At least 91 percent of U.S. government websites are failing to perform in at least one key security metric, according to a report from the Information Technology and Innovation Foundation.
The report analyzed 500 government websites. Two of the metrics looked at were desktop page-load speed and mobile page-load speed. Of the 500 websites, 63 percent of websites passed the test in desktop page-load speed, while only 27 percent passed the test for mobile page-load speed.
Security is a concern , the study said, with only 71 percent passing the Secure Sockets Layer certificates test. Yet, that was a 4 percent improvement from the previous test conducted by ITIF.
The ITIF report also found that 40 percent of government websites weren't accessible to people with disabilities. "Issues with accessibility range from poor contrast on websites to a lack of labels, which may prevent the website from being easily navigated by someone using a screen reader, assistive technology commonly used by individuals who are blind," the report said.

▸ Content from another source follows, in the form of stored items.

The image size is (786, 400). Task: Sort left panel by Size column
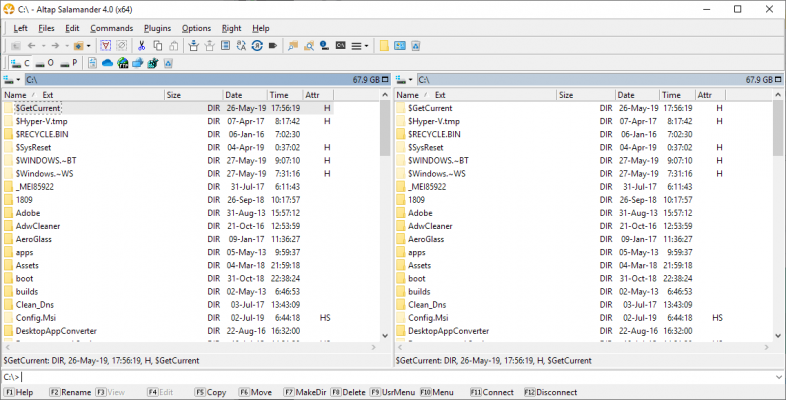tap(173, 95)
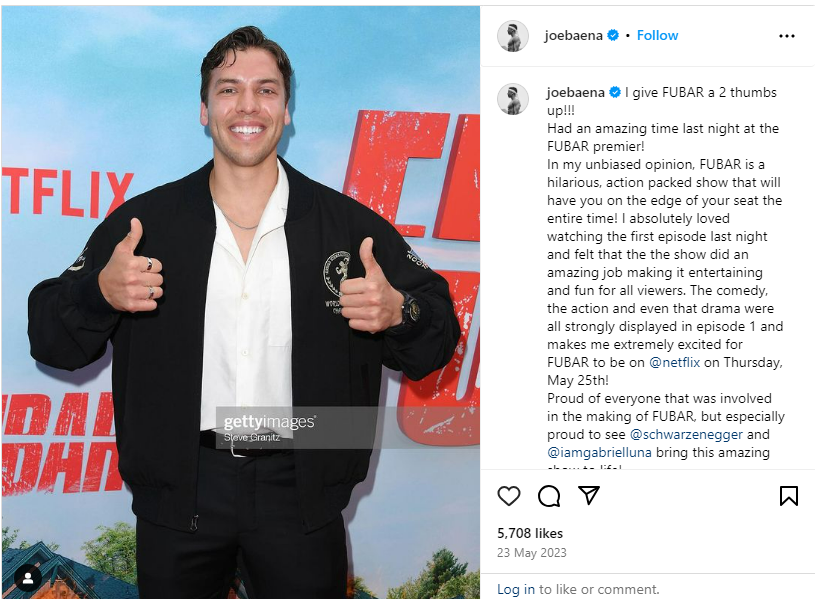Open the 23 May 2023 post date link

(x=532, y=553)
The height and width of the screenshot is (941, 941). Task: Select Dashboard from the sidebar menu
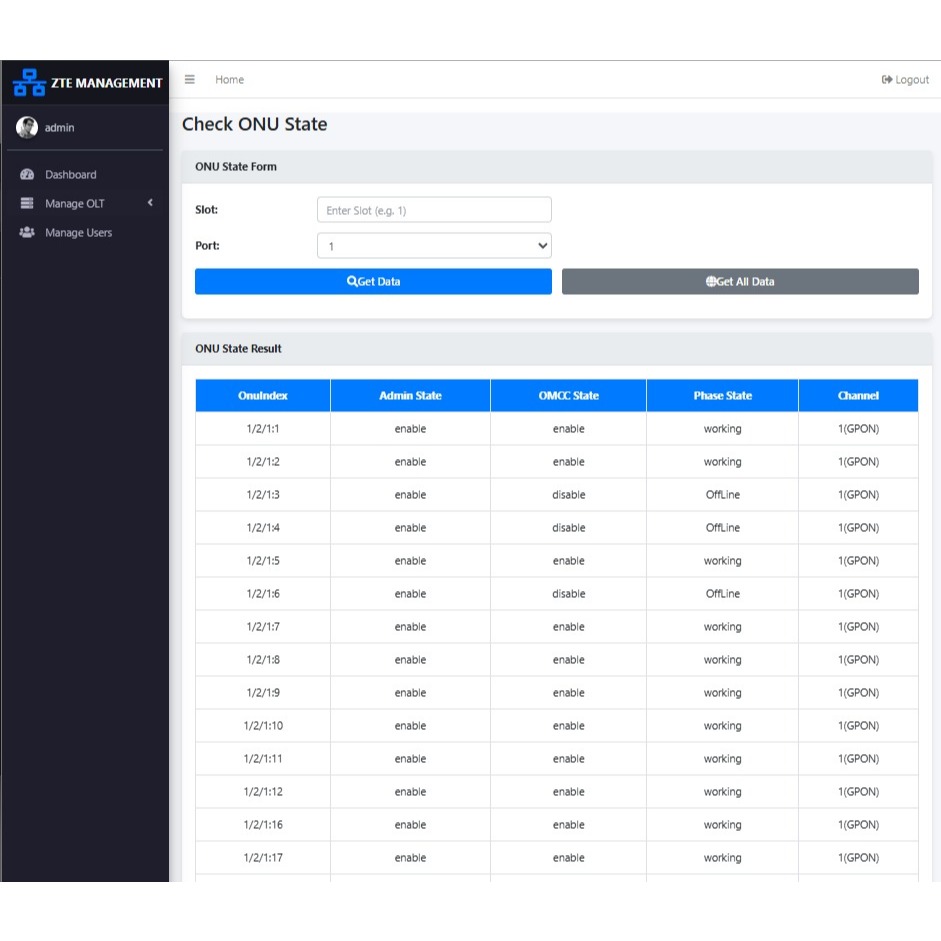point(70,174)
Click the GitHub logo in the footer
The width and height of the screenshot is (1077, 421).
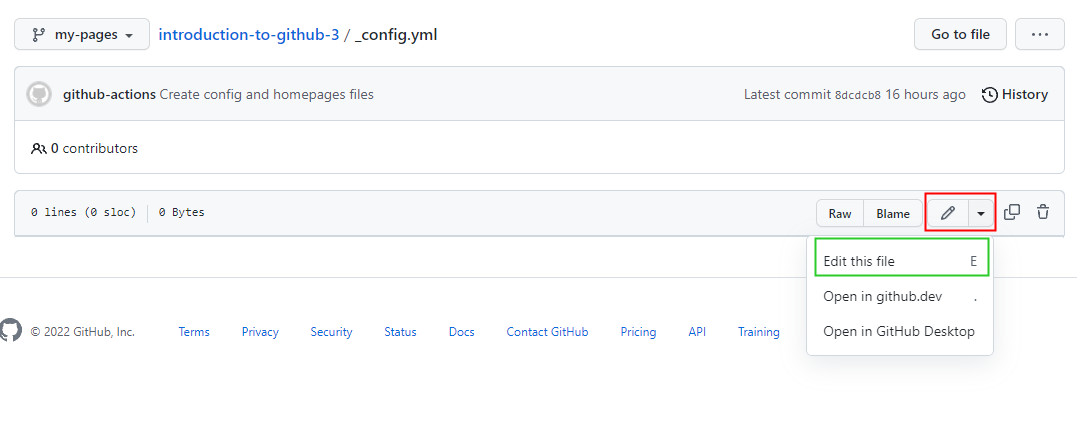(x=11, y=332)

According to the report there are multiple steps policymakers can take to improve federal websites:
- Launch a website modernization sprint to fix known problems.
- Require federal websites to meet basic desktop and mobile page-load speeds.
- Launch a website consolidation initiative.
- Require all federal agencies to report website analytics.
- Appoint a federal CIO to lead federal IT modernization efforts.
- Encourage nonexecutive agencies and branches of government to adopt federal website standards and practices.